The Light of the Sun is the fourth studio album by American singer Jill Scott. It was recorded after Scott's four-year break from her music career and departure from her former label, Hidden Beach Recordings. The Light of the Sun was recorded at several studios and produced primarily by Scott and JR Hutson, a songwriter and producer who had previously worked on her 2007 record The Real Thing: Words and Sounds Vol. 3. Music journalists noted The Light of the Sun for its neo soul sound, element of improvisation, and Scott's themes of emotion and womanhood.

The Light of the Sun was released on June 21, 2011, by Scott's imprint label, Blue Babe Records. It received positive reviews from most critics and debuted at number one on the Billboard 200 in the United States, where it sold 135,000 copies in its first week. The album became Scott's first American number-one record, and as of March 2015, it had sold 478,000 copies in the US. It was promoted with three singles: "So in Love", "So Gone (What My Mind Says)", and "Blessed". Scott also promoted the album with her Summer Block Party concert tour.

Background 
Following her 2007 album, The Real Thing: Words and Sounds Vol. 3, Scott took a break from recording music. She undertook acting roles in the movies Tyler Perry's Why Did I Get Married? and Hounddog, and she had a starring role in the television series The No. 1 Ladies' Detective Agency. During her break, she divorced her husband of six years Lyzel Williams in 2007, became engaged to the former drummer Lil' John Roberts in 2008, gave birth to their son Jett Hamilton in 2009, and broke up with Roberts. Scott subsequently began sessions for The Light of the Sun.
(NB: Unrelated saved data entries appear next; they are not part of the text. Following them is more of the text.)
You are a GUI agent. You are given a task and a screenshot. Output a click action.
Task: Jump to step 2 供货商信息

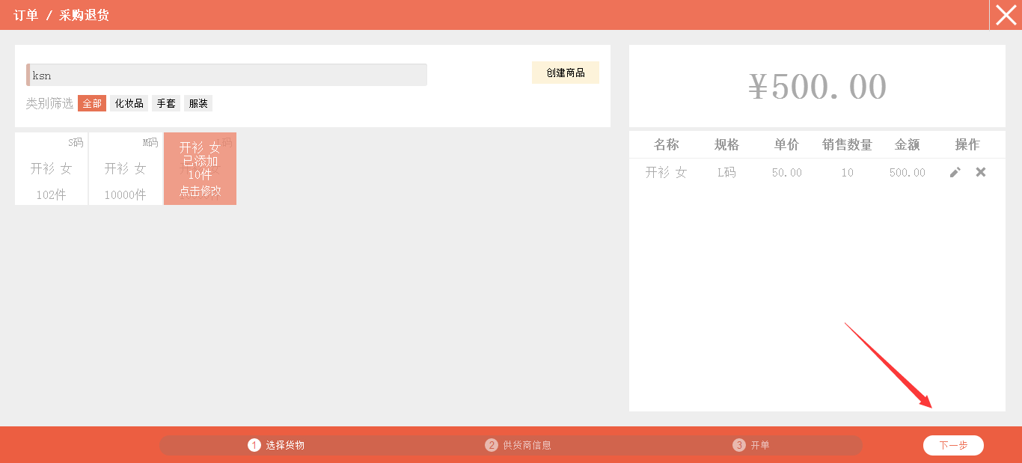tap(518, 445)
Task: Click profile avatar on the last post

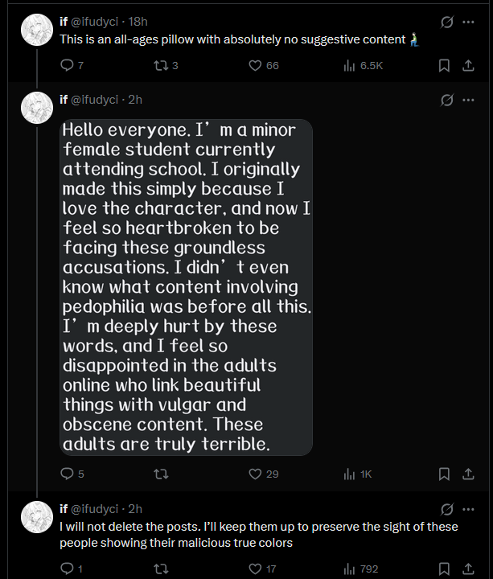Action: coord(36,516)
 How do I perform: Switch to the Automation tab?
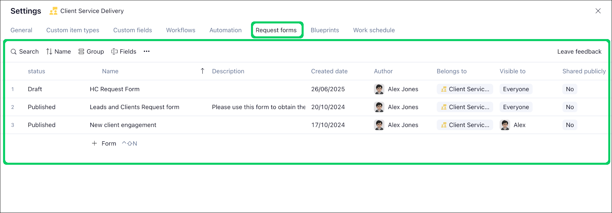coord(225,30)
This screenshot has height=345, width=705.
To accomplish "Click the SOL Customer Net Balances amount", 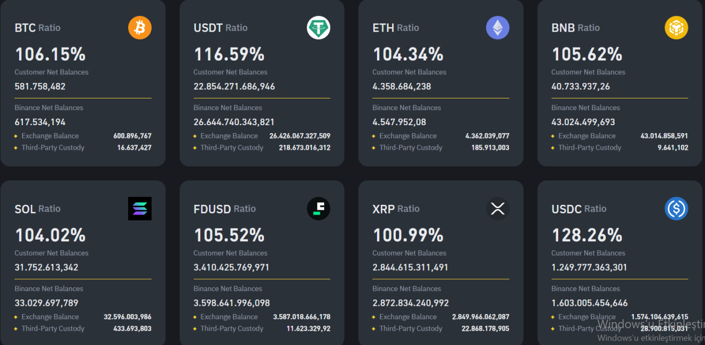I will pos(46,267).
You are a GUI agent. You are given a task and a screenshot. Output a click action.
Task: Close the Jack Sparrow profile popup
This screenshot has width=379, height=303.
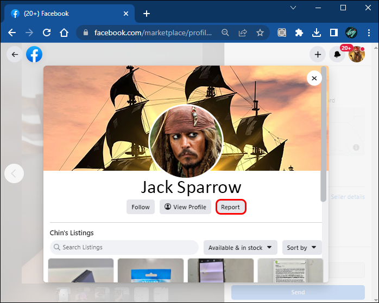[314, 79]
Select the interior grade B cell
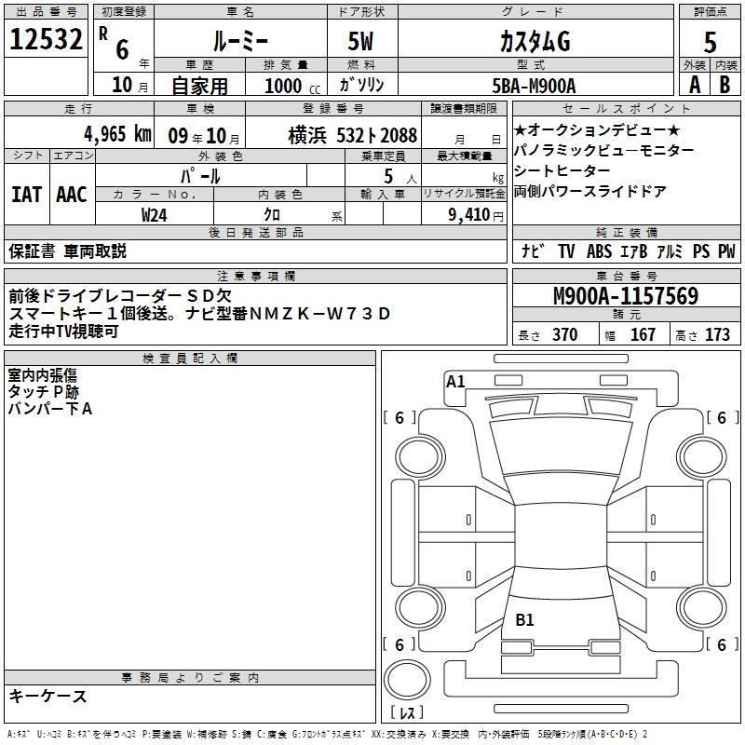The image size is (745, 745). (x=725, y=86)
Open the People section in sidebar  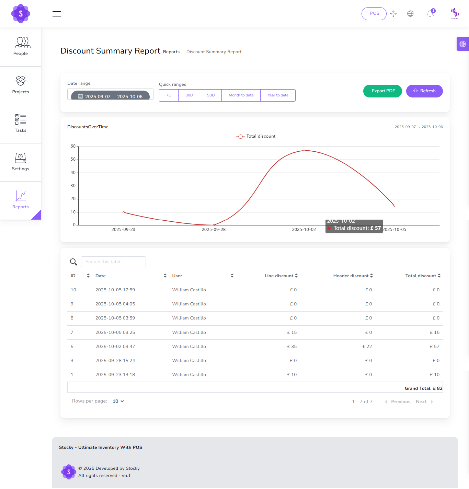[21, 47]

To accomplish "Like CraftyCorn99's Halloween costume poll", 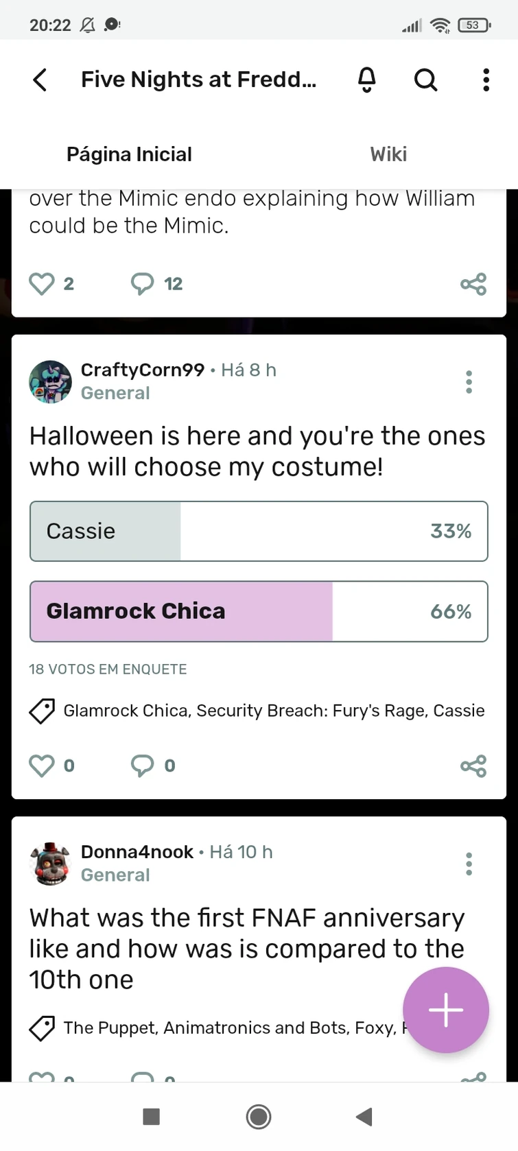I will [x=41, y=766].
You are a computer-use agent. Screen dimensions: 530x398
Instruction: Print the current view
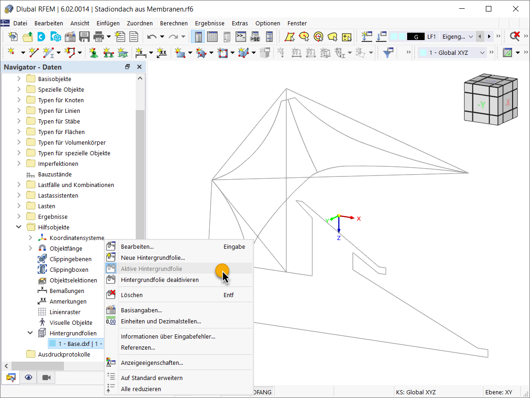coord(97,36)
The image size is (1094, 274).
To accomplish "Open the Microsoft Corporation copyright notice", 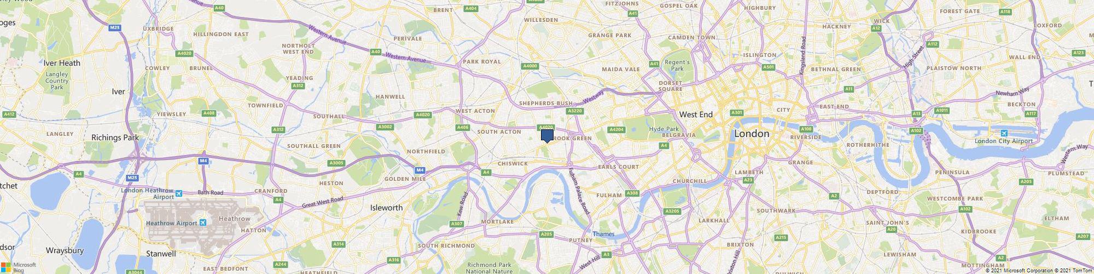I will tap(1020, 271).
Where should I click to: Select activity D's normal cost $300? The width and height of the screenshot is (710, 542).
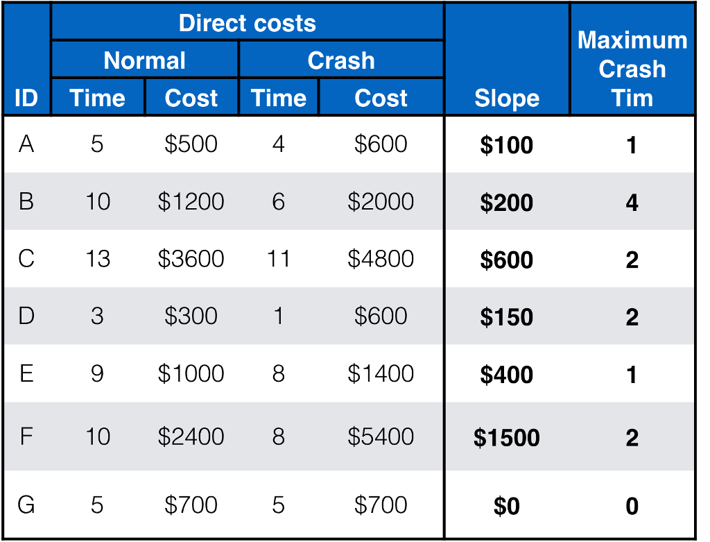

In 2009, Scott left her former record label Hidden Beach Recordings. During the album's recording, she was sued by Hidden Beach, which claimed she had left without fulfilling a six-album contract. The lawsuit was settled in 2011, with Hidden Beach planning to release the compilation album The Original Jill Scott from the Vault, Vol. 1 in August, the first in a planned album series of Scott's previously unreleased recordings. In 2010, Warner Bros. Records signed Scott to a deal that gave her direct control over her marketing and promotion. In a strategy to re-establish Scott's presence with fans, she signed a multi-tour deal with Live Nation/Haymon Ventures to expand her concert touring. Scott co-headlined a national, 20-date arena tour with the recording artist Maxwell, called Maxwell & Jill Scott: The Tour, in 2010.

Recording 
The album was recorded at several recording studios, including Fever Recording Studios in North Hollywood, 9th Street Studios and Threshold Sound & Vision in Santa Monica, Studio 609 and The Studio in Philadelphia, The Boom Boom Room in Burbank and The Village Studios in West Los Angeles. Scott worked with producers Terry Lewis, JR Hutson and Justice League for the album. Scott had first worked with Hutson on her previous album The Real Thing.
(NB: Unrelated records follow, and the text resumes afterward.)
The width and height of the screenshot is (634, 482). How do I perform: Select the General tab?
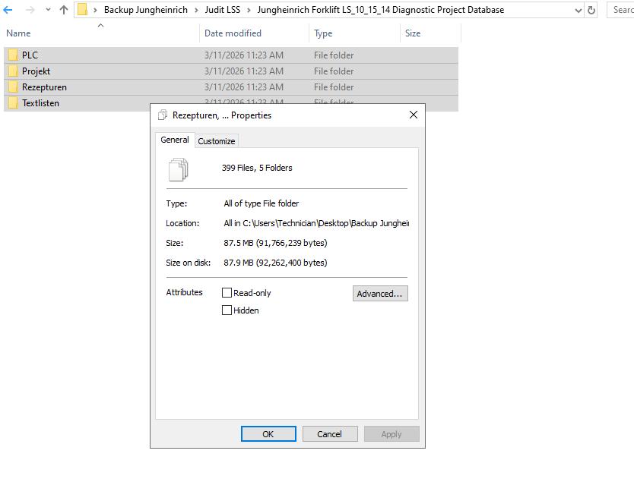pos(175,140)
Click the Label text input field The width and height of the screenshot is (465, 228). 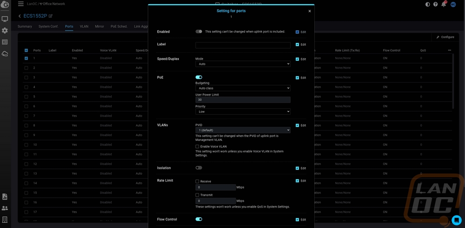pyautogui.click(x=243, y=45)
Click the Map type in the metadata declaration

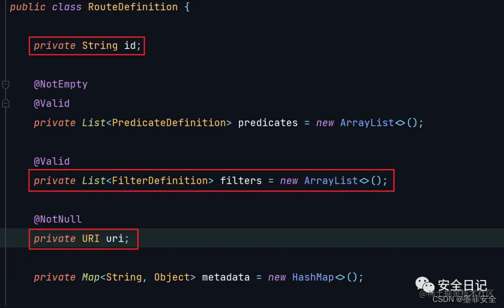tap(91, 277)
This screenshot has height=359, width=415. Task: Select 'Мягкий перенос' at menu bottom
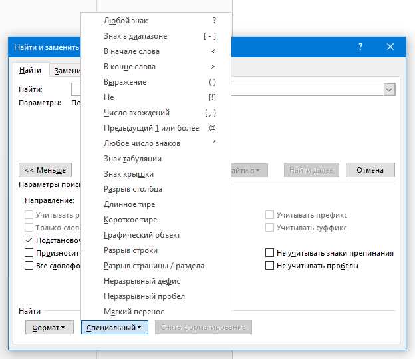point(134,312)
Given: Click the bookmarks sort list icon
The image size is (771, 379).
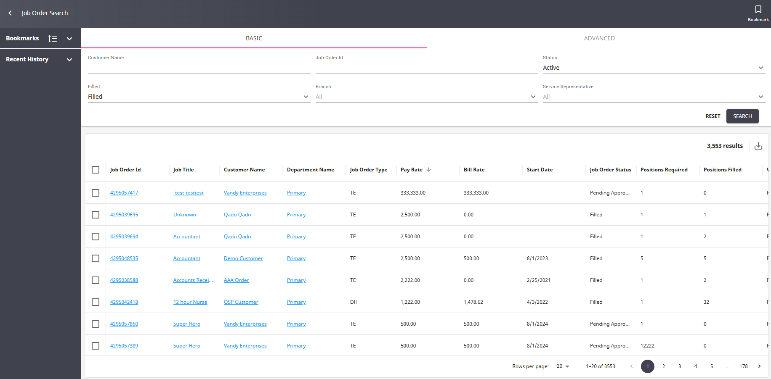Looking at the screenshot, I should pos(53,39).
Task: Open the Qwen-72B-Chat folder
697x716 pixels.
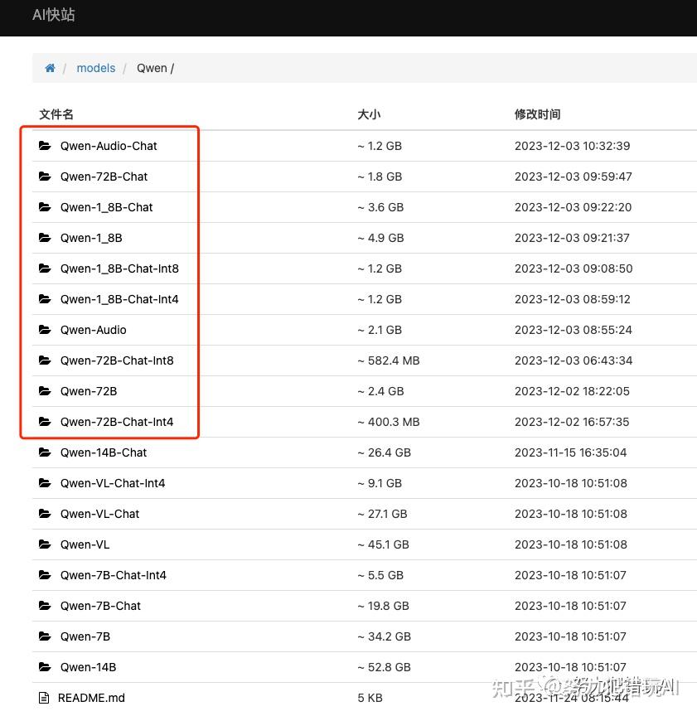Action: pyautogui.click(x=103, y=176)
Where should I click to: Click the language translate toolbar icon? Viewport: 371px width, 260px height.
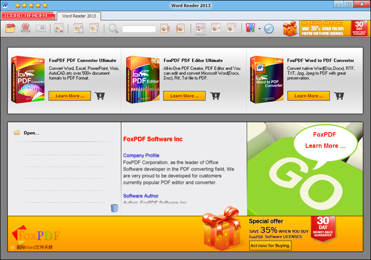pyautogui.click(x=250, y=28)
In an interview for HitQuarters, Hutson said of Scott's approach to The Light of the Sun, "She's now in charge of a lot of different things and with it comes a lot of trials and tribulations, and I think her goal is to just give people a very realistic glimpse of where she is in her life right now." Scott has noted songs such as "Hear My Call" and "Quick" as reflective of the "darkest moments" in her life and has said that much of the album's music developed from studio jams and freestyle sessions. In an interview for Metro, she said of the "largely improvised" recording process:

Release and promotion 

The album was released in the United States on June 21, 2011, on Scott's own imprint label, Blues Babe Records, distributed by Warner Bros. Records, her first release by the label. It is the first release under the distribution deal between Blues Babe and Warner Bros. It was released on June 27 in the United Kingdom. In the first week of release, the album debuted at number one on the Billboard 200, selling 135,000 copies in the US. It was her first number-one album there. It sold 55,000 copies the following week, and by May 2015, it had sold 479,000 copies.
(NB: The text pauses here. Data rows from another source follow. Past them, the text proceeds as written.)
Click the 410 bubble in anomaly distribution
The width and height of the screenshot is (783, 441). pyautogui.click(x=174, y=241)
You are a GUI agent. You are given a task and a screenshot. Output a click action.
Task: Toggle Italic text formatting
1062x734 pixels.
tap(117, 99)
The album's first single, "So in Love" featuring Anthony Hamilton, was released on June 26. It spent nine weeks on the US Billboard Hot R&B/Hip-Hop Songs, peaking at number 10 on the chart, one week on the Billboard Hot 100, peaking at number 97, and three weeks on Billboards Radio Songs, peaking at number 71 on the chart. This had been preceded by the April release of "Shame" on Scott's SoundCloud account, featuring rapper Eve and vocal ensemble The A Group. Its music video was filmed at the Cecil B. Moore Recreational Center in Philadelphia, where Eve and the rapper Black Thought were in attendance. Scott said in an interview for CNN that she spent several summers at the recreation center and that it was at risk of being demolished. The video was premiered on April 13 on Essence.com. It was later released as the album's second single in the United Kingdom.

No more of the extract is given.